Nuray Deliktaş

Personal information
- Nationality: Turkish
- Born: 1 January 1971 (age 55) Buca, İzmir, Turkey

Sport
- Country: Turkey
- Sport: Taekwondo
- Events: Featherweight, Flyweight

Medal record
Women's Taekwondo
World Championships
| Silver medal – second place | 1993 New York City | Featherweight |
| Bronze medal – third place | 1995 Manila | Featherweight |
European Championships
| Gold medal – first place | 1992 Valencia | Featherweight |
World Cup
| Bronze medal – third place | 1994 George Town | Featherweight |

= Nuray Deliktaş =

Turkish taekwondo practitioner

Nuray Deliktaş (born 1971) is a retired Turkish taekwondo practitioner who competed internationally in the early 1990s, achieving notable success including a European Championship title and medals at the World Championships.

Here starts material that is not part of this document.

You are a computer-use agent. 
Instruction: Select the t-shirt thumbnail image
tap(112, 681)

== Early life and education ==
Born in 1971 in Buca, İzmir, Turkey, Nuray Deliktaş began practicing taekwondo in 1980. She later graduated from Ege University with a degree in physical education and sports, becoming a qualified teacher.

== Taekwondo career ==
Deliktaş quickly rose to prominence in the national and international taekwondo scene. In 1991, she won a silver medal in the featherweight (–43 kg) division at the World Taekwondo Championships held in Athens, establishing herself as one of Turkey's top female athletes in the sport.

In 1992, Deliktaş captured the gold medal at the European Taekwondo Championships in Valencia, Spain, further elevating the status of Turkish women in international taekwondo competitions.

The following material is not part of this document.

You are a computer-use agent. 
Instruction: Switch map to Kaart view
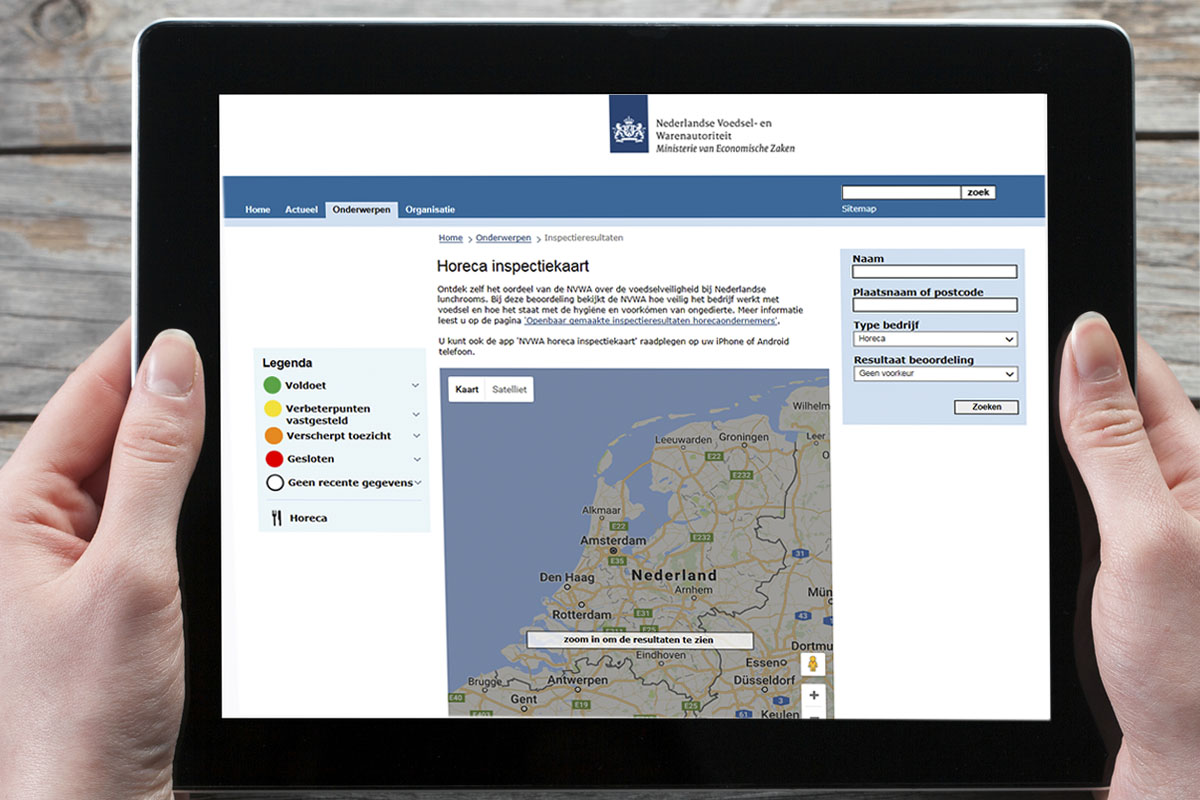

The following year, she earned a bronze medal in the flyweight (–47 kg) category at the 1993 World Taekwondo Championships in New York City.

Deliktaş also claimed medals at other prestigious events, including a bronze at the 1994 World Cup in George Town and a bronze at the 1995 World Championships in Manila, demonstrating consistent performance at the highest levels.

She retired from active competition in 1999 and has since been involved in coaching roles at Sude Sports Club and with the Turkish national team.

== Personal life ==
Nuray Deliktaş is married and has one child.